Slaughter's article "Why Women Still Can't Have it All" caught our attention. I strongly agree with most of the article and am grateful that Slaughter took the time to reflect on these challenges. But I also found myself chafing at some of the framing and statements in the article. "Having it all," for women and men, means making choices and challenging some myths.

1.The Myth of What it Means to "Have it All"

Does "having it all" really mean being a working mother with an influential policy position? Do all women really want children? Do all women want jobs that bring them power, fame and wealth? No, of course not. Slaughter herself debunks this myth.

What if we opened up the definition of "having it all" as simply finding a sense of satisfaction and contentment in life? The definition of what it means to "have it all" should vary person to person. Buried at the end of Slaughter's article is a brief discussion of happiness. Isn't "having it all" basically a question of whether someone is happy in terms of their work, their relationships, and their health?

A review of research on happiness find that while the media tells us that power, wealth and materialism will make us happy, longer work hours, longer commutes and hectic lives make us less happy. Happiness is linked to those with greater social connections, those with more time for pursuing recreation, and those whospend money on others (rather than on oneself).

I think Ann Marie Slaughter "had it all" when she was a Dean at Princeton in a job that allowed her to have a better life/work balance. She sounded happy in that role.

Like Slaughter and anyone else who is happy and satisfied with their life, I've made choices too. I don't make a large salary and I don't have a prestigious title. I come from a Mennonite background that taught me happiness comes not from powerful government positions or high salaries. Rather happiness comes from community, the beauty of small things and appreciation of living more simply with less hassled stress, and contributing to the global good. I crave a sense that my work is meaningful; that I am contributing to solving small or large problems in the world. I am the mother of two young children, I enjoy many hobbies, I work, and I invest in my community. So I fundamentally am frustrated to hear that somehow this does not qualify as "having it all" as if that was something for only those with powerful government positions.

STATED TASK 1
In the essay on "having it all," what background does the writer say taught that happiness does not come from powerful government positions or high salaries?
The listing that follows has no connection to the essay above.

EXTRACTED MATERIAL
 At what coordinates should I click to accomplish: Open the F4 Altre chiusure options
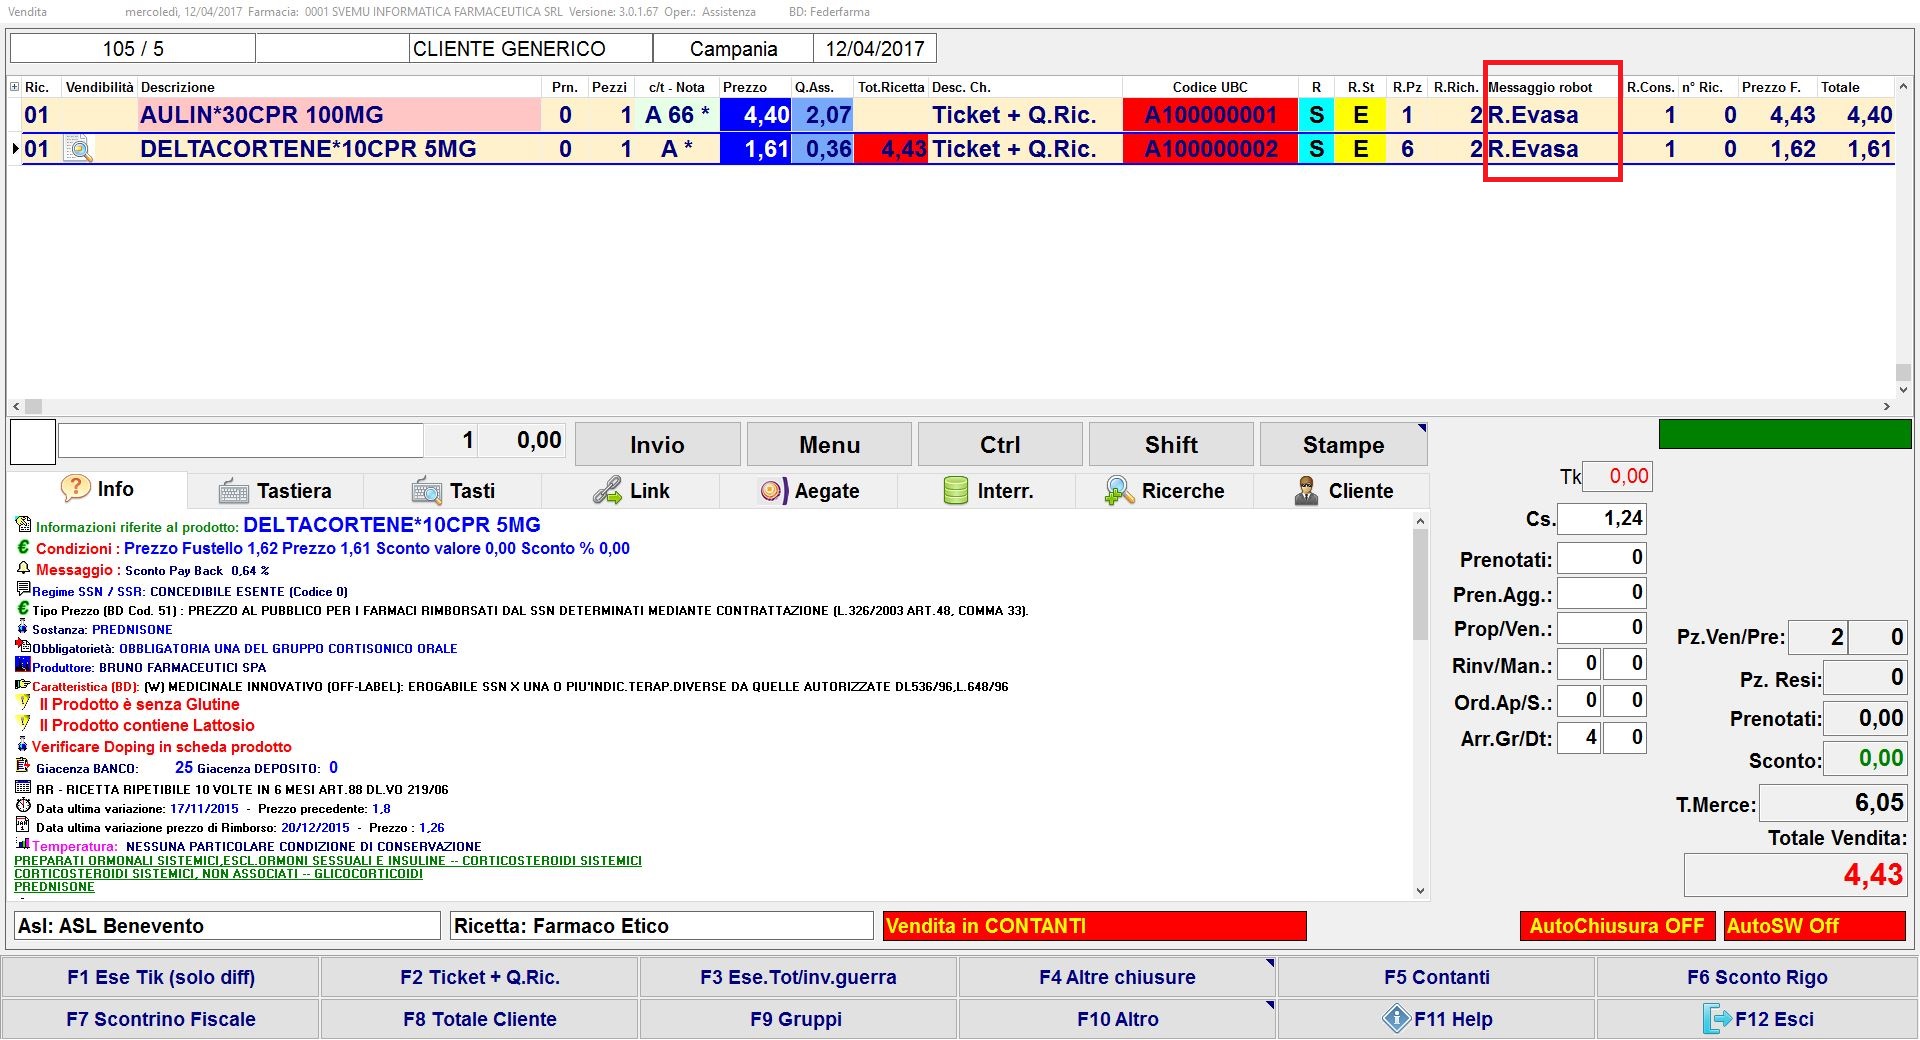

--

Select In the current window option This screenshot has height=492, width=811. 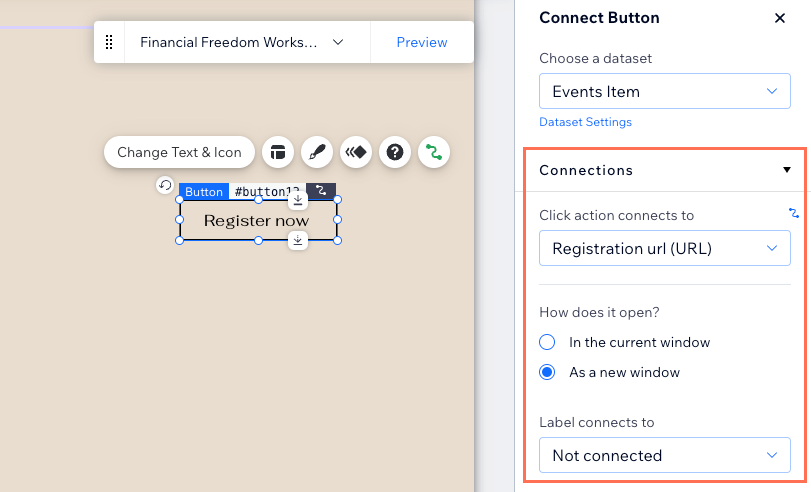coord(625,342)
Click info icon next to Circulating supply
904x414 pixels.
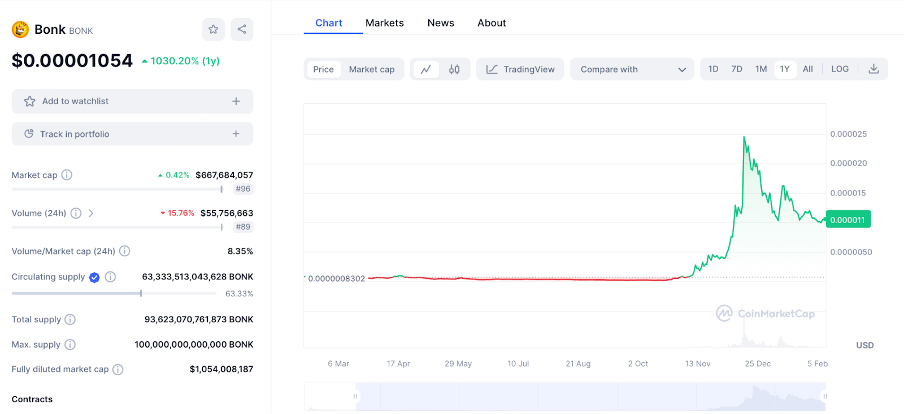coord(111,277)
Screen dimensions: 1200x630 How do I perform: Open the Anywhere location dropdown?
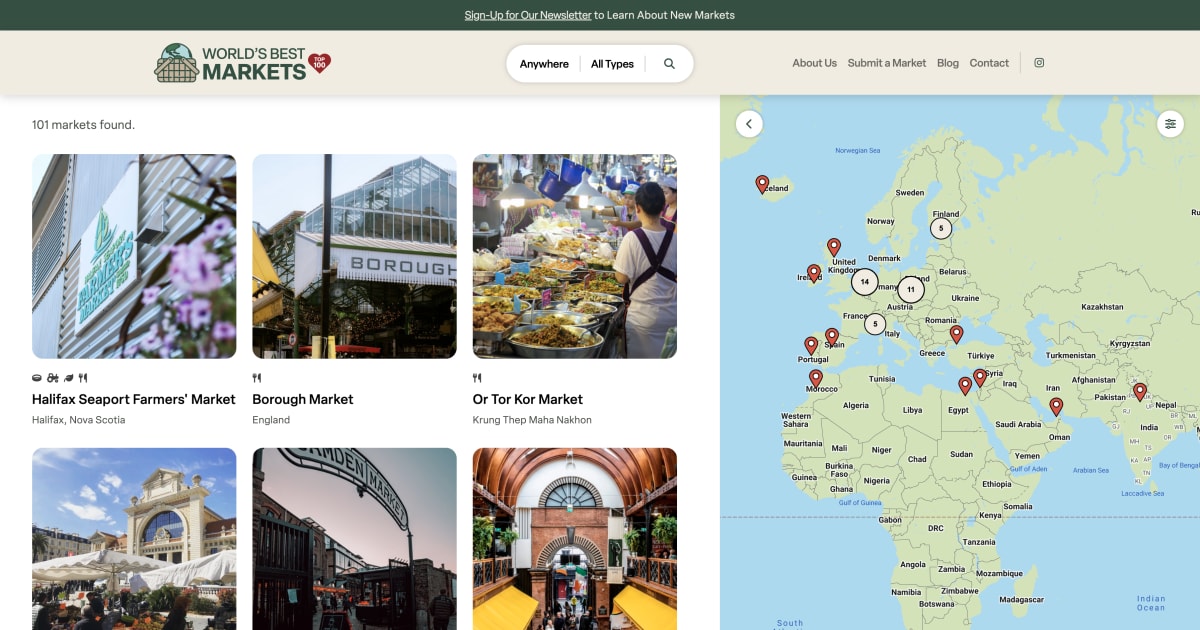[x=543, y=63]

---

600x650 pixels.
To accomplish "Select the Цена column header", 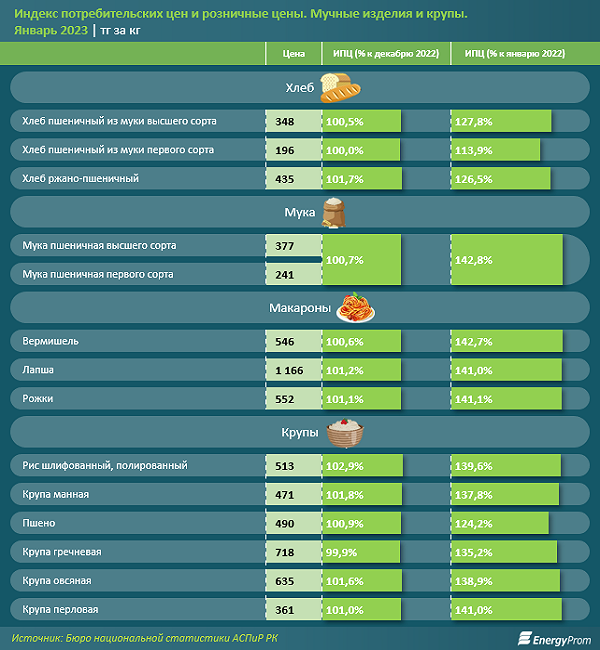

STATED TASK 2
In the listing, restate the lines starting at the one containing "Screen dimensions: 1200x630" and ending at the one containing "[x=543, y=63]", requests included, with each answer coordinate multiplied by 1.15 and rounded to a whole number, halves rounding up. Leave the pictures out.

CORRECT RESULT 1
A Mennonite background.

CORRECT RESULT 2
Screen dimensions: 1200x630 How do I perform: Open the Anywhere location dropdown?
[x=624, y=72]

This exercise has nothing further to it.